━━ Material for the task ━━
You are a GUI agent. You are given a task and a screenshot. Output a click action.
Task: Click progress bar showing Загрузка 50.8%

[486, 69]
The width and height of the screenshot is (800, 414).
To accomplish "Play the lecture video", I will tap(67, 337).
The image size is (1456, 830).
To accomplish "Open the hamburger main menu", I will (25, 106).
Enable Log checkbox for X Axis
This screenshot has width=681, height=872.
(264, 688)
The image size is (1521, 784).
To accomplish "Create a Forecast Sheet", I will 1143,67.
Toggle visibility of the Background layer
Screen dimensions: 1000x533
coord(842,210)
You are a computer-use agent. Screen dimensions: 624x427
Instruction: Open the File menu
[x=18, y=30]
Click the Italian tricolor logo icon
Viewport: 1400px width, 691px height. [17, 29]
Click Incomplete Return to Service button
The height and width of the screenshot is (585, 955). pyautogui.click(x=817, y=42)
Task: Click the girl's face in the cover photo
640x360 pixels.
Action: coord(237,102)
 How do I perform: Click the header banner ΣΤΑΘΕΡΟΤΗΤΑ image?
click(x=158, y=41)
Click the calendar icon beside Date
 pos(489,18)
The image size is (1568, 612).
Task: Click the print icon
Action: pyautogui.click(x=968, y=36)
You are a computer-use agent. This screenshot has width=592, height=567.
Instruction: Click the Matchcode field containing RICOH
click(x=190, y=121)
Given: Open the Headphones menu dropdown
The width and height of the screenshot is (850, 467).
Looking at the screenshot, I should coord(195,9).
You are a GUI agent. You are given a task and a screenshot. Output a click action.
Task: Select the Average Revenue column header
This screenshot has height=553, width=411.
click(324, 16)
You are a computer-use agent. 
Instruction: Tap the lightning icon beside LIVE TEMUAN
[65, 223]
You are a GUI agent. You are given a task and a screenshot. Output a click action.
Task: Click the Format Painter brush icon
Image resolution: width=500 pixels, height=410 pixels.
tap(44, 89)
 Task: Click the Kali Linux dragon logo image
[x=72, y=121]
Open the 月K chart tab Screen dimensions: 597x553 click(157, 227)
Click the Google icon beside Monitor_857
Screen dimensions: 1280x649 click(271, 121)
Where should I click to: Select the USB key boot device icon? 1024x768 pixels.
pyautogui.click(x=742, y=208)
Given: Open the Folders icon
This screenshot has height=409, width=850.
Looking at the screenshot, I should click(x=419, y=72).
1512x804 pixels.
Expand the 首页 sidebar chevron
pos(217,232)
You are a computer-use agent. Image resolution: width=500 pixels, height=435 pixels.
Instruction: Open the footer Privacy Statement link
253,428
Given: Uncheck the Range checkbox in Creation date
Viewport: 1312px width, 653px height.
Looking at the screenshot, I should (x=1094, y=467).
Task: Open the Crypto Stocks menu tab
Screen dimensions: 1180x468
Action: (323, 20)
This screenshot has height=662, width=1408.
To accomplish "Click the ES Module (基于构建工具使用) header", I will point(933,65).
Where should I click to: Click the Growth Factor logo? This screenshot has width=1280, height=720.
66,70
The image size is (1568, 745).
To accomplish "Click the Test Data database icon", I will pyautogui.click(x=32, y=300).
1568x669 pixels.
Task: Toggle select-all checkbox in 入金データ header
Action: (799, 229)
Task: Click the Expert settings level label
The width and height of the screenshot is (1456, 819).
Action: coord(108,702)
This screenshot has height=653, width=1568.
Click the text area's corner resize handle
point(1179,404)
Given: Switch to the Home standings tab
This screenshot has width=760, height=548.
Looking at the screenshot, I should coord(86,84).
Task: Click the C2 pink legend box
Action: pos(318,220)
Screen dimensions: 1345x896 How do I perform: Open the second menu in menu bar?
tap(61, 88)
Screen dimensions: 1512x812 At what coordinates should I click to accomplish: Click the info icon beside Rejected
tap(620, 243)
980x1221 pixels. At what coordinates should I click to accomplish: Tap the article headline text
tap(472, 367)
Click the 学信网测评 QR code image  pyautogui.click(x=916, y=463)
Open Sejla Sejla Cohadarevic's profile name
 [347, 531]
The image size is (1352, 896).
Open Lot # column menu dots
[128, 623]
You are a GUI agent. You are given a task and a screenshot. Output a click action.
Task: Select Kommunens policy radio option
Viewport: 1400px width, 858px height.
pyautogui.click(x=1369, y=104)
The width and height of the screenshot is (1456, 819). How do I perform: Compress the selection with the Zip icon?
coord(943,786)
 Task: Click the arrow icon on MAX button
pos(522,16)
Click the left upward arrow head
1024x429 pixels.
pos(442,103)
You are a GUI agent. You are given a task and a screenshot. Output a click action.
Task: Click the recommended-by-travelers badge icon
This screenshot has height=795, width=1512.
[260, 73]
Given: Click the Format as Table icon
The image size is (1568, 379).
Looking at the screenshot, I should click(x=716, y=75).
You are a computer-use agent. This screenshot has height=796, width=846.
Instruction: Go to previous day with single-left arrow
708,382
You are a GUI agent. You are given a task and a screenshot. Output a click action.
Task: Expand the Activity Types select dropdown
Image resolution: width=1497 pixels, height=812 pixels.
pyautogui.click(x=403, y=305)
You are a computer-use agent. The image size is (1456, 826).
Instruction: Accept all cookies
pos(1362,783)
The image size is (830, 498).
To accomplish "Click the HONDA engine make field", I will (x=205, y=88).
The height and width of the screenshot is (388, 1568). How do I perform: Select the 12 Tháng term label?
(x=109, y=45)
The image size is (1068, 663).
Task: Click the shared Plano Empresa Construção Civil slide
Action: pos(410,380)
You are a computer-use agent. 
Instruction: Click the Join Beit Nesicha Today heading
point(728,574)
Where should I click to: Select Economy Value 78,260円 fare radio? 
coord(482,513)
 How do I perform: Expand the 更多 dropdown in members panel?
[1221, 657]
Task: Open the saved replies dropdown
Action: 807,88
━━━
Render the part of the records above that opens with the line containing "Screen dimensions: 1345x896" and closes with the line containing "Click the 学信网测评" as a numbered list, skipping any blank lines.

**Expected answer**
1. Screen dimensions: 1345x896 How do I perform: Open the second menu in menu bar?
2. tap(61, 88)
3. Screen dimensions: 1512x812 At what coordinates should I click to accomplish: Click the info icon beside Rejected
4. tap(620, 243)
5. 980x1221 pixels. At what coordinates should I click to accomplish: Tap the article headline text
6. tap(472, 367)
7. Click the 学信网测评 QR code image  pyautogui.click(x=916, y=463)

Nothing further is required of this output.